## WHAT IS NEEDED
Each entry needs to be given again, character for character.

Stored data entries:
■ ■ ■ ■ ■
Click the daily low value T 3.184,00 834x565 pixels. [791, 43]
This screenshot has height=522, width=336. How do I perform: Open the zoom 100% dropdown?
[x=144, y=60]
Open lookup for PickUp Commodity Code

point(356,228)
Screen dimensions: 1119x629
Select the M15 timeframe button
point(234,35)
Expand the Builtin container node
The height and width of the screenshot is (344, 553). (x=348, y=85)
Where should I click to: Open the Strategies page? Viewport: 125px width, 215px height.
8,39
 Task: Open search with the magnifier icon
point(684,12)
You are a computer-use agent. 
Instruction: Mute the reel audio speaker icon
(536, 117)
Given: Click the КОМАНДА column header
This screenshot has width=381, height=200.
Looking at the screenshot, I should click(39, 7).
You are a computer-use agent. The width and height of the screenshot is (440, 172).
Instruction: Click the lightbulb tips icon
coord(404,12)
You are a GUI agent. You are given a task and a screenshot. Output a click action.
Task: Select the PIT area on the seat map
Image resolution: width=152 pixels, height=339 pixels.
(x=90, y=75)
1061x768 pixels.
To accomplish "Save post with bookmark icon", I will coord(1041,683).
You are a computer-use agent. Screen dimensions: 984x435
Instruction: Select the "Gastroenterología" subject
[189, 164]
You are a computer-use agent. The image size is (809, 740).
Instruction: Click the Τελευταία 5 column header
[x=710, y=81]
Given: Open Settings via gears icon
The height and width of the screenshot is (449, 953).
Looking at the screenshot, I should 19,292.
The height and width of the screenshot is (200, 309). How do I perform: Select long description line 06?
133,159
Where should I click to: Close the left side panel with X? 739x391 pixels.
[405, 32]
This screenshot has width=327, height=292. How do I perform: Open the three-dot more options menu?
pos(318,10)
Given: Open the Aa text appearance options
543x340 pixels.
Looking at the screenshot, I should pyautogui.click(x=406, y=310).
■ ■ ■ ■ ■
## TASK SOLUTION
Click the daily low value T 3.184,00 834x565 pixels. [791, 43]
This screenshot has height=522, width=336. How do I perform: Open the zoom 100% dropdown?
[x=144, y=60]
Open lookup for PickUp Commodity Code

point(356,228)
Screen dimensions: 1119x629
Select the M15 timeframe button
point(234,35)
Expand the Builtin container node
The height and width of the screenshot is (344, 553). (x=348, y=85)
Where should I click to: Open the Strategies page? Viewport: 125px width, 215px height.
8,39
 Task: Open search with the magnifier icon
point(684,12)
You are a computer-use agent. 
Instruction: Mute the reel audio speaker icon
(536, 117)
Given: Click the КОМАНДА column header
This screenshot has width=381, height=200.
Looking at the screenshot, I should click(39, 7).
You are a computer-use agent. The width and height of the screenshot is (440, 172).
Instruction: Click the lightbulb tips icon
coord(404,12)
You are a GUI agent. You are given a task and a screenshot. Output a click action.
Task: Select the PIT area on the seat map
Image resolution: width=152 pixels, height=339 pixels.
(x=90, y=75)
1061x768 pixels.
To accomplish "Save post with bookmark icon", I will coord(1041,683).
You are a computer-use agent. Screen dimensions: 984x435
Instruction: Select the "Gastroenterología" subject
[189, 164]
You are a computer-use agent. The image size is (809, 740).
Instruction: Click the Τελευταία 5 column header
[x=710, y=81]
Given: Open Settings via gears icon
The height and width of the screenshot is (449, 953).
Looking at the screenshot, I should 19,292.
The height and width of the screenshot is (200, 309). How do I perform: Select long description line 06?
133,159
Where should I click to: Close the left side panel with X? 739x391 pixels.
[405, 32]
This screenshot has width=327, height=292. How do I perform: Open the three-dot more options menu?
pos(318,10)
Given: Open the Aa text appearance options
543x340 pixels.
Looking at the screenshot, I should pyautogui.click(x=406, y=310).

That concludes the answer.